PROBLEM TO WORK ON:
Find every line in the entries below that contains the string "header", matching case exactly, and copy each one out in full.

ITEMS:
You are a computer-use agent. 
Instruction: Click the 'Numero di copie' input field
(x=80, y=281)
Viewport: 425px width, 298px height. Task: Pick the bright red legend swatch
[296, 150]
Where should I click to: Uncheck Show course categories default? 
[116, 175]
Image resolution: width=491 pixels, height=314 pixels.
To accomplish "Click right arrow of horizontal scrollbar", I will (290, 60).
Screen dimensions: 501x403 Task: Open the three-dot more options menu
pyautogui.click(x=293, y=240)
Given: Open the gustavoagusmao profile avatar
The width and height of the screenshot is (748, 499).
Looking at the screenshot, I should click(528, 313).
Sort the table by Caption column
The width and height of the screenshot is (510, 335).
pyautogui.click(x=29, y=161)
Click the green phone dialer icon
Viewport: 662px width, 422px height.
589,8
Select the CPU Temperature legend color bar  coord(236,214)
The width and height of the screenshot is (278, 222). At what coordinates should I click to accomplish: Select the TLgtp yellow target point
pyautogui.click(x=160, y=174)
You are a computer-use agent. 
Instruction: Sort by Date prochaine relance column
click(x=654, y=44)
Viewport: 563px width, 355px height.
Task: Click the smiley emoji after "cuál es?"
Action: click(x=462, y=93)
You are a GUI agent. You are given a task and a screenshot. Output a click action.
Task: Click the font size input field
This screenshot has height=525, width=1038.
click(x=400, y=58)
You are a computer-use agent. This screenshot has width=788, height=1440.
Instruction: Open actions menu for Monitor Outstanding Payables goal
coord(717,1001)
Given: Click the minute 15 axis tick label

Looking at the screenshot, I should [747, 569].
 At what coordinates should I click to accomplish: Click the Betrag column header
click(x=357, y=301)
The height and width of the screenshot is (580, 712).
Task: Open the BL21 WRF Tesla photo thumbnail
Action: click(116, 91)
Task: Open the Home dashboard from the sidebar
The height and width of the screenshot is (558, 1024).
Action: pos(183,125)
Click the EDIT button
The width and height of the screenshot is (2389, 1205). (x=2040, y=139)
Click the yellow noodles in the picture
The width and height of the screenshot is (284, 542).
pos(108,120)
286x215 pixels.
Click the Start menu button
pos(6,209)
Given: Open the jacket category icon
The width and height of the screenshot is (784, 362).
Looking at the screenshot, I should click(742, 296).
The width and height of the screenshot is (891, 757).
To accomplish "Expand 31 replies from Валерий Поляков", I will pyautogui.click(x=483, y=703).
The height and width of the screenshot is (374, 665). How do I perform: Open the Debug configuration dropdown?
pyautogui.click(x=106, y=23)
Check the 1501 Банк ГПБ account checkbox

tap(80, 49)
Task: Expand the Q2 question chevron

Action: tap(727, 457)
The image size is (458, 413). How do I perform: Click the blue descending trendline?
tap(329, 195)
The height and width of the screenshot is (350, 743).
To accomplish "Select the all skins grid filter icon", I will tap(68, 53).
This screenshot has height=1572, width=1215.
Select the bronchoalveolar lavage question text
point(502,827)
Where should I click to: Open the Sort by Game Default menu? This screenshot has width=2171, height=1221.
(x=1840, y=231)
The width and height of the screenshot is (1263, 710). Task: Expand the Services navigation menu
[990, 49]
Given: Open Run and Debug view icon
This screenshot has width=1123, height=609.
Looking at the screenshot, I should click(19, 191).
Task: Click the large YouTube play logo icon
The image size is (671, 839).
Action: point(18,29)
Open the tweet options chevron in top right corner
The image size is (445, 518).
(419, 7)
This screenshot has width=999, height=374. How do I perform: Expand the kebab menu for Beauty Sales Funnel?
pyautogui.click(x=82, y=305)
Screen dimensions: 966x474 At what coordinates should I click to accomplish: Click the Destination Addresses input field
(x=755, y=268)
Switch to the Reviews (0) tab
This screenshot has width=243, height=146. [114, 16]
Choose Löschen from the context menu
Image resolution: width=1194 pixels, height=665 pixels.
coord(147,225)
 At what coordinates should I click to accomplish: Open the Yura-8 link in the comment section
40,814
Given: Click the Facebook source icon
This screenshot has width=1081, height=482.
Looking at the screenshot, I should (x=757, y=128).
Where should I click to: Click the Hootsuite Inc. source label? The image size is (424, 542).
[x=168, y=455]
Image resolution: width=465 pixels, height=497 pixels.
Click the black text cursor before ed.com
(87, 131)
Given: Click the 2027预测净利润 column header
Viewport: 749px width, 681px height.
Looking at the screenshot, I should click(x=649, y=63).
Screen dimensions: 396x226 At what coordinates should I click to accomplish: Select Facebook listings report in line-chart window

OUTPUT FOR THIS EXERCISE:
 At what coordinates should I click to accomplish: Click the Betrag column header
Given: Click the 2027预测净利润 column header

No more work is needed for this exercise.